Seizures and Epilepsy

This chapter is a brief discussion of the clinical aspects of epilepsy. It does not discuss pathophysiology. The numerous classification schemes [14] also are not discussed as it is inevitable that with advancing knowledge these will continue to evolve.

The basic principles of clinical assessment and management of patients suffering from a suspected seizure or epilepsy (recurrent seizures) will be discussed. A comprehensive discussion of epilepsy can be found in numerous textbooks [57]. Treatment is documented in Appendix C but, as it will continue to evolve rapidly, any discussion in a textbook will quickly be out of date. Therefore, links to neurology- and epilepsy-related websites are included in Chapter 15, ‘Further reading, keeping up-to-date and retrieving information’. It is anticipated that these websites will provide the reader with the up-to-date information that a textbook cannot provide.

CLINICAL FEATURES CHARACTERISTIC OF EPILEPSY

The clinical manifestations of epilepsy are extremely variable and depend on the site of origin of the seizures within the central nervous system. There are, however, certain characteristics of all forms of epilepsy that are independent of any classification scheme.

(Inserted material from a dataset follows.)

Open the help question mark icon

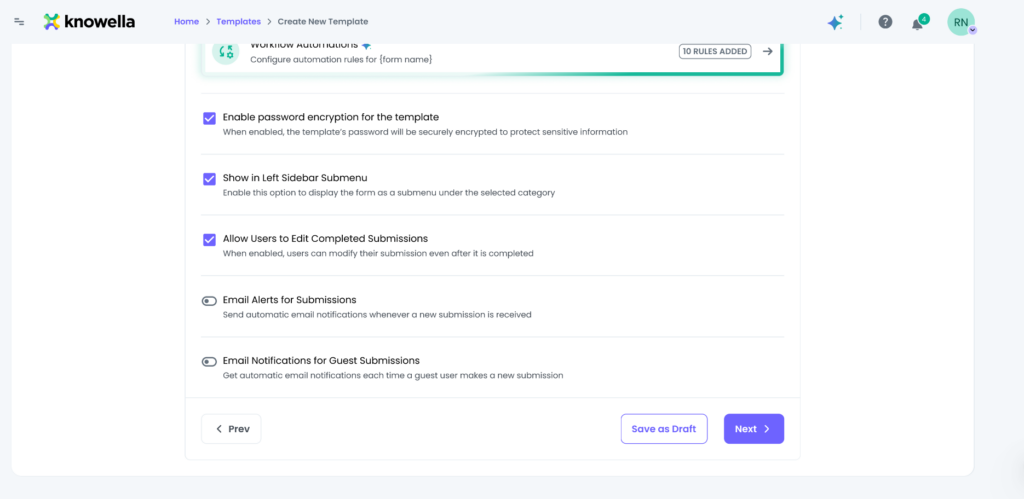885,22
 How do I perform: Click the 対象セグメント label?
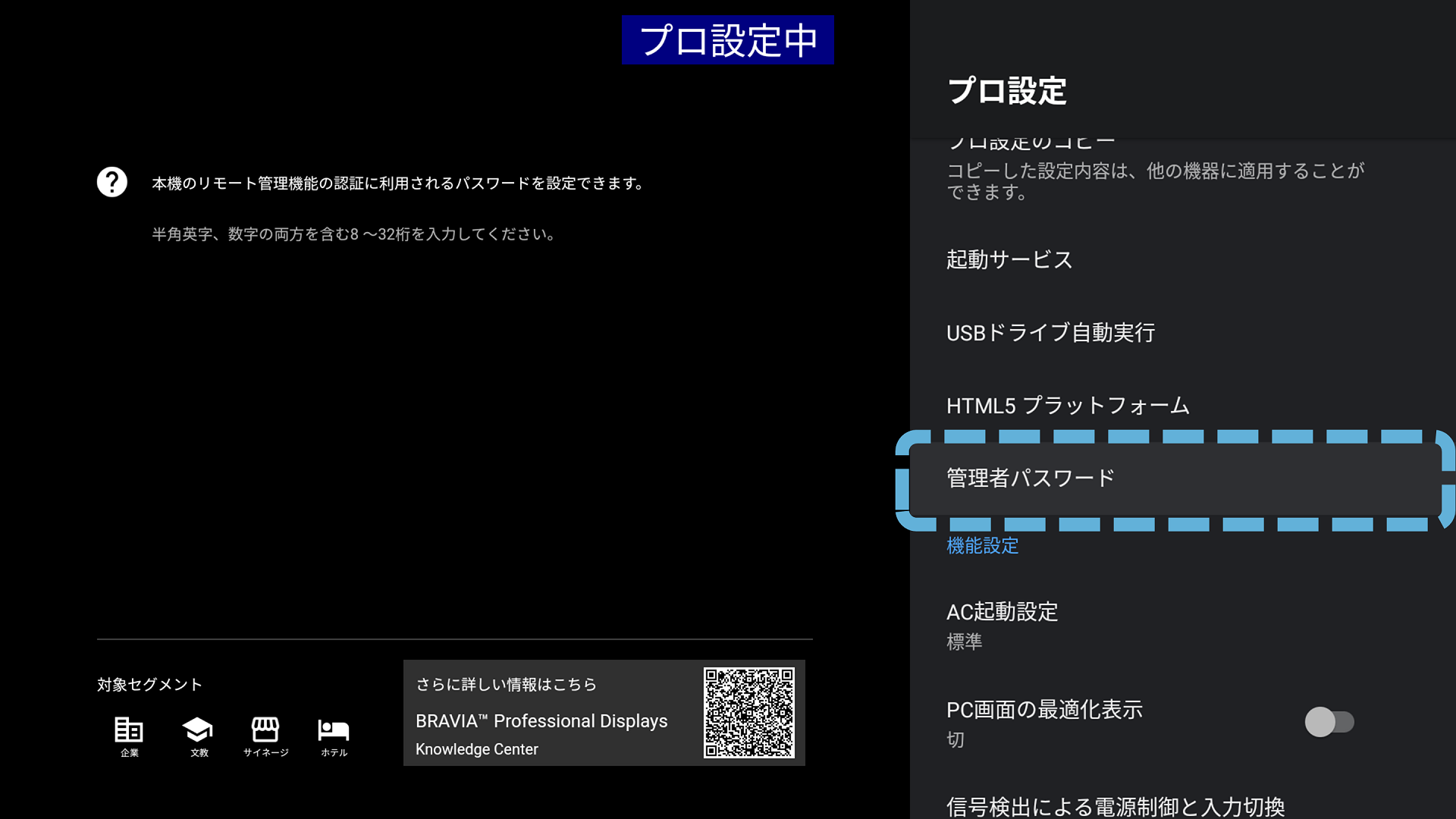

Epilepsy (apart from the very rare reflex epilepsies discussed below) is:

Epilepsy is an episodic disturbance of function that occurs with variable frequency from a single seizure in a lifetime to many seizures per day. Apart from reflex epilepsy (see ‘Reflex epilepsies’ below), when seizures will occur is unpredictable and can be any time of the day or night and under any circumstances. Some patients may experience a brief warning (aura), lasting seconds only, leading up to the ictus. Unless a patient has more than one type of seizure each episode is identical or almost identical (stereotyped), in terms of the clinical manifestations, to the previous one. If a patient suffers from multiple types of seizures each will be have their own stereotypical features. Seizures are brief, usually lasting less than 1–3 minutes (even tonic–clonic seizures) and rarely 5–10 minutes [8]. There are characteristic positive phenomena, i.e. abnormal movements or smell, taste, sensory, psychic or visual sensations. A loss of function, such as paralysis or sensory loss, is NOT a feature during a seizure but may follow a seizure; this is referred to as Todd’s palsy (see ‘Tonic–clonic seizures’ below).

If the period of ‘post-ictal’ confusion and drowsiness is prolonged, this may reflect hypoxia during the seizure, or the seizure may be part of a disease process that in itself would cause prolonged confusion such as hypoglycaemic coma or infections such as meningitis and encephalitis.

CONFIRMING THAT THE PATIENT HAS HAD A SEIZURE OR SUFFERS FROM EPILEPSY

Epilepsy is an intermittent disturbance of neurological function. Unless the seizures are frequent, it is unlikely that the clinician, routine electroencephalography or even video-electroencephalography (EEG) telemetry will witness or capture an actual event. The diagnosis, therefore, is almost entirely dependent on the neurological history. If there is an eyewitness to the episode(s) they can be questioned; otherwise the history consists of what the patient is able to recall and, since many seizures are associated with loss of consciousness, this will be limited to what happened before and what the patient can recall after the ictus.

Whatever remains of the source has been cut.